Classic Themes and Contemporary Challenges for Public Governance (4EC)
Dates
Online introduction session: September 30, 2025 (13:30 to 15:00)
Course dates: 30, 31 October & 3, 4 November 2025
Registration is currently closed
Location
Utrecht University
Instructor(s)
prof. dr. Tamara Metze (Delft University of Technology)
prof. dr. Thomas Schillemans (Utrecht University)
Course fees
- Free for NIG members
- 500,- for non-members from an NIG member institution
- 750,- for third parties
This course takes stock with classic themes and contemporary challenges for public governance research. Classic themes for instance revolve around how knowledge and policy connect, on the tensions between political and administrative decision-making and how policies can be delivered in complex networks of service providers. Contemporary challenges are for instance climate change, political polarization and diversity. The public governance literature is broad and expansive. It is hard to get a good overview, certainly when working on a highly specialized PhD-project. Having a sense of the broader field and being able to place one’s research within that field, to draw on earlier insights and to ‘speak to’ broader communities of scholars, is important for social scientists.

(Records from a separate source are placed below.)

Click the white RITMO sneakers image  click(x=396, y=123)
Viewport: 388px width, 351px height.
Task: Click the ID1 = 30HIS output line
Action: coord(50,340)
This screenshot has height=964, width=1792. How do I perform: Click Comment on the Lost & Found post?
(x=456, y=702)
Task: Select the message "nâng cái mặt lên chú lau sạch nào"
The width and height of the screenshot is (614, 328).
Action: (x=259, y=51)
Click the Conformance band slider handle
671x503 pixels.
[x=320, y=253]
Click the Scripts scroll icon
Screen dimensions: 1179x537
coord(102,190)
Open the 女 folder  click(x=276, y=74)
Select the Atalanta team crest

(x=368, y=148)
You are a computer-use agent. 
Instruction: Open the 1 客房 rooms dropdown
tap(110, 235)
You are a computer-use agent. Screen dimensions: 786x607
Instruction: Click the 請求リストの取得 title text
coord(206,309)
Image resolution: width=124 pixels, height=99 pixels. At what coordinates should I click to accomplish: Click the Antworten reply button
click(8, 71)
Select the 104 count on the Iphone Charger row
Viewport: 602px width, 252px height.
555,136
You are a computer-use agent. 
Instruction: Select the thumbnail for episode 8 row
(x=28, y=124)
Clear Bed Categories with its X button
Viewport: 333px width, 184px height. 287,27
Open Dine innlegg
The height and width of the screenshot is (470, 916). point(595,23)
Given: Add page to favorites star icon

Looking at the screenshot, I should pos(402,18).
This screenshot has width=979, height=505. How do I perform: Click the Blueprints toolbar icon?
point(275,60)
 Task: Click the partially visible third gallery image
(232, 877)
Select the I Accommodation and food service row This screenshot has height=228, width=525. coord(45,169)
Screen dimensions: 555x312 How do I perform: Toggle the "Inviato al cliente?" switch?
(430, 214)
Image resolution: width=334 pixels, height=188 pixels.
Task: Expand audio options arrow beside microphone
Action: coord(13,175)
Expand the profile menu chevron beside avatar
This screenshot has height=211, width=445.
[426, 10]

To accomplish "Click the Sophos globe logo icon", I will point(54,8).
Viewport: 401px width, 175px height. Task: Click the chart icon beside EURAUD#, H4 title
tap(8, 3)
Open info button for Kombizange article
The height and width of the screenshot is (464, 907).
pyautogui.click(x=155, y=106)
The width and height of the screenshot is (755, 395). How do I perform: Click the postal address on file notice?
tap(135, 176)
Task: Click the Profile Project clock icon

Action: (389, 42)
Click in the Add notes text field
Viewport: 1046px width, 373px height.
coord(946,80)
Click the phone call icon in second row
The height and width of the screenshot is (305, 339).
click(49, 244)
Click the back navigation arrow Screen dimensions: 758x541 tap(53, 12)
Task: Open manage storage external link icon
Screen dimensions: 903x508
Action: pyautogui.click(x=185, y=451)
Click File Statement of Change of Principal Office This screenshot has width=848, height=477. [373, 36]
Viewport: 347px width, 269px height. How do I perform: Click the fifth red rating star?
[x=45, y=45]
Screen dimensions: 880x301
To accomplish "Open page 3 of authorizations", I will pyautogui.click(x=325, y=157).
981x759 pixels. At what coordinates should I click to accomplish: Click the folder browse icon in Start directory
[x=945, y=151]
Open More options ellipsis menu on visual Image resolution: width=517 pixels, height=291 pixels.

The course design is flexible: from a pre-selection of core themes the participants choose the most important ones we will address during the course. We will also link these to their own PhD-projects. We draw on a selection of themes identified in several attempts to canonize our field. There are several canonical texts, which are useful and have been highly influential in how research in our field has developed, yet such canonizations are also always predicated on certain assumptions and preferences. We offer a structured menu of choice with classic themes and contemporary challenges, from which participants collectively choose their canon-of-the-year to be discussed. Participants select 4 classic themes and 2 contemporary challenges. This procedure allows to both get an overview of the field but also selecting from those the topics participants find more relevant and interesting than others.
The course adopts an interactive teaching format. Particpants take the lead in critically discussing the selected themes. Lecturers link the themes together and add insights to the discussion. The course concludes with structured science-dates, in which participants discuss how their research relates to some of the classic themes and contemporary challenges.
Upon completion of the course, students will:
- Be able to explain key themes and issues in public governance research.
- Be able to articulate key criticisms of scholarly work in the context of broader academic debates and societal change.
- Be able to discern the social-scientific and practical relevance of the debate, to articulate practical advice to actors involved in politics/governance that is grounded in the scholarly work on public administration and political science and to articulate implications for their own research projects.